Active Directory - Special Note

You would use LDAP configuration as documented above to authenticate against Active Directory as well.

Some Active Directory specifc things to keep in mind:

Typical AD main.ldapRealm.userDnTemplate value looks slightly different, such as cn={0},cn=users,DC=lab,DC=sample,dc=com

Please compare this with a typical Apache DS main.ldapRealm.userDnTemplate value and make note of the difference. uid={0},ou=people,dc=hadoop,dc=apache,dc=org

If your AD is configured to authenticate based on just the cn and password and does not require user DN, you do not have to specify value for main.ldapRealm.userDnTemplate.

LDAP over SSL (LDAPS) Configuration

In order to communicate with your LDAP server over SSL (again, highly recommended), you will need to modify the topology file in a couple ways and possibly provision some keying material.

  1. main.ldapRealm.contextFactory.url must be changed to have the ldaps protocol scheme and the port must be the SSL listener port on your LDAP server.
  2. Identity certificate (keypair) provisioned to LDAP server - your LDAP server specific documentation should indicate what is requried for providing a cert or keypair to represent the LDAP server identity to connecting clients.
  3. Trusting the LDAP Server‘s public key - if the LDAP Server’s identity certificate is issued by a well known and trusted certificate authority and is already represented in the JRE‘s cacerts truststore then you don’t need to do anything for trusting the LDAP server's cert.

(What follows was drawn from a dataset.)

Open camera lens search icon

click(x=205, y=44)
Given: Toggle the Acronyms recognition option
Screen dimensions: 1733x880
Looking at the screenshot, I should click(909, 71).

If, however, the cert is selfsigned or issued by an untrusted authority you will need to either add it to the cacerts keystore or to another truststore that you may direct Knox to utilize through a system property.

Session Configuration

Knox maps each cluster topology to a web application and leverages standard JavaEE session management.

To configure session idle timeout for the topology, please specify value of parameter sessionTimeout for ShiroProvider in your topology file. If you do not specify the value for this parameter, it defaults to 30minutes.

The definition would look like the following in the topoloogy file:

...
<provider>
    <role>authentication</role>
    <name>ShiroProvider</name>
    <enabled>true</enabled>
    <param>
        <!--
        Session timeout in minutes. This is really idle timeout.
        Defaults to 30 minutes, if the property value is not defined.
        Current client authentication will expire if client idles
        continuously for more than this value
        -->
        <name>sessionTimeout</name>
        <value>30</value>
    </param>
<provider>
...

At present, ShiroProvider in Knox leverages JavaEE session to maintain authentication state for a user across requests using JSESSIONID cookie. So, a clieent that authenticated with Knox could pass the JSESSIONID cookie with repeated requests as long as the session has not timed out instead of submitting userid/password with every request. Presenting a valid session cookie in place of userid/password would also perform better as additional credential store lookups are avoided.